O. Henry Memorial Award Prize Stories of 1921
by
Various

Part 8 out of 8



"Quarter," insisted the woman. "Dime ... Ten cents," repeated Great
Taylor, somewhat red in the face. "Once I set a price I'm a ..." But
the woman's head had disappeared and her whole angular person soon
slid out through the doorway. Entirely befogged, Great Taylor fumbled
in her patent-leather bag with its worsted fruit, discovered two
nickels, and placed the leaky boiler beside the rusty scales on the
junk-cart.

"Ain't I got enough junk without that?" she grumbled. But the traffic
of the Devil's Own city was moving again and Great Taylor was moving
with it. She passed a corner where a clock in a drug store told her
the time--ten minutes of the hour. "I got to get back," she told
herself, and heading her cart determinedly for an opening succeeded in
crossing to the opposite side of the congested avenue. There, a child,
attracted by the jingling of the bells, ran out of a house with a
bundle of rags tied in a torn blue apron. The child placed the bundle
on the scales and watched with solemn wide eyes. Great Taylor again
fumbled in the bag and extracted a coin which transformed the little
girl into an India-rubber thing that bounced up and down on one foot
at the side of the junk-cart. "Grit never gave me only a penny a
pound," she cried.

"Grit is dead," said Great Taylor.

"Dead!" echoed the child, clinging motionless to the wheel. "_Grit_ is
dead?" She turned suddenly and ran toward the house, calling: "Mamma,
poor old Grit is dead."

Great Taylor put her weight against the handle of the cart. She pushed
on desperately. Something had taken hold of her throat. "What's the
matter with me?" she choked. "Didn't I know he was dead before this?
Didn't I know it all along? I ain't going to cry over no man ... not
in the street, anyway." She hurriedly shoved her cart around a corner
into a less-congested thoroughfare and there a mammoth gilded clock at
the edge of the sidewalk confronted her. The long hand moved with a
sardonic jerk and indicated the hour--the hour of her appointment. But
Great Taylor turned her eyes away. "Pushing a junk-cart ain't so
easy," she said, and for a moment she stood there huddled over the
handle; then, taking a long, deep breath, like Grit used to do, she
straightened herself and sang out, clear and loud, above the noises of
the cavernous street: "Rags ... old iron ... bottles and ra-ags."

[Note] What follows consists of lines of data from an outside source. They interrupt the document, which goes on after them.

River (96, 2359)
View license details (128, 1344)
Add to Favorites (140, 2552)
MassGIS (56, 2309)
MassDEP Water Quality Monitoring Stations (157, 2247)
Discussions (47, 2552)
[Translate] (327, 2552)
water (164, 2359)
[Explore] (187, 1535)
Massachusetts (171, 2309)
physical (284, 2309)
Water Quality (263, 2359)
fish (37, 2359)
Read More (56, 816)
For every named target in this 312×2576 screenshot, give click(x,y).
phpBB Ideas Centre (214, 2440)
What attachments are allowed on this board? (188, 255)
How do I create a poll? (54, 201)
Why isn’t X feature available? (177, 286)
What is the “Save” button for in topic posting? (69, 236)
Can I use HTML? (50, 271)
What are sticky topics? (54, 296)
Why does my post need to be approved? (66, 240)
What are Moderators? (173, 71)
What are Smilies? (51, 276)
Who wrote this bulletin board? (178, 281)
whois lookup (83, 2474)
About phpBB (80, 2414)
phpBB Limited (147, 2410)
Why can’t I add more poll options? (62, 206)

The city that people call the Devil's Own lost its sharp outline and
melted into neutral tints, gray and blue and lavender, that blended
like an old, old tapestry. It was dusk. Great Taylor strode slowly
with laborious long strides, her breast rising and falling, her body
lengthening against the load, her hands gripping the handle of the
cart, freighted with rusty, twisted, and broken things. At crossings
she paused until the murmuring river of human beings divided to let
her pass. Night settled upon the high roofs and dropped its shadow
into the streets and alleys, and the windows began to glow. Light
leaped out and streaked the sidewalks while at each corner it ran
silently down from high globes like full moons and spattered over the
curb into the gutter and out as far as the glistening car tracks. She
passed blocks solid with human beings and blocks without a human soul.
Cataracts of sound crashed down into the street now and again from
passing elevated trains, and the noise, soon dissipated, left
trembling silence like pools of sinister black water. She passed
through stagnant odours and little eddies of perfume. She lifted her
drooping head and saw a door open--the darkness was cut by a rectangle
of soft yellow light, two figures were silhouetted, then the door
closed. A gasolene torch flared above a fruit stand hard against the
towering black windowless wall of a warehouse and a woman squatted in
the shadow turning a handle. Nell pushed on past a cross street that
glittered and flared from sidewalk to cornice, and at the next corner
a single flickering gas-jet revealed a dingy vestibule with rows of
tarnished speaking tubes....

The air became thick with noise and odours and the sidewalks swayed
with people. Great Taylor slowly rounded a familiar corner, slackened
the momentum of the junk-cart, and brought up squarely against the
curb. Dragging the wheels, she gained the sidewalk and, beyond, the
rims of the cart cut into soft earth. She crossed the vacant lot. A
city's supercilious moon alone gave its half-light to the junkyard of
Grit and here the woman unloaded the cart, carrying heavy unyielding
things against her breast. She did not linger. She was trembling from
fatigue and from emotions even more novel to her. She closed the gate
without looking back at the weird crepe-like shadows that draped
themselves among the moonlit piles of twisted things. Nearing the
corner, she glanced with dull eyes at a glaring red sign: "Dancing."
Voices, laughter, and music after a kind came from the doorway, A man
was singing. Great Taylor recognized the voice but did not pause. She
was not to see the man from just around the corner again for many
years.

Hurrying, without knowing why she hurried, Nell climbed the circular
iron staircase up through parallels of odorous gloom and, entering her
flat, closed the door and quickly locked it against the world
outside--the toil, the bickering, the sneers, the insults and curses
flung from alley gates and down upon her in the traffic of the Devil's
Own city. She closed her eyes and took a long deep breath almost like
a sigh. She was home. It was good to be home, but she lacked the words
and was far too weary to express her emotions.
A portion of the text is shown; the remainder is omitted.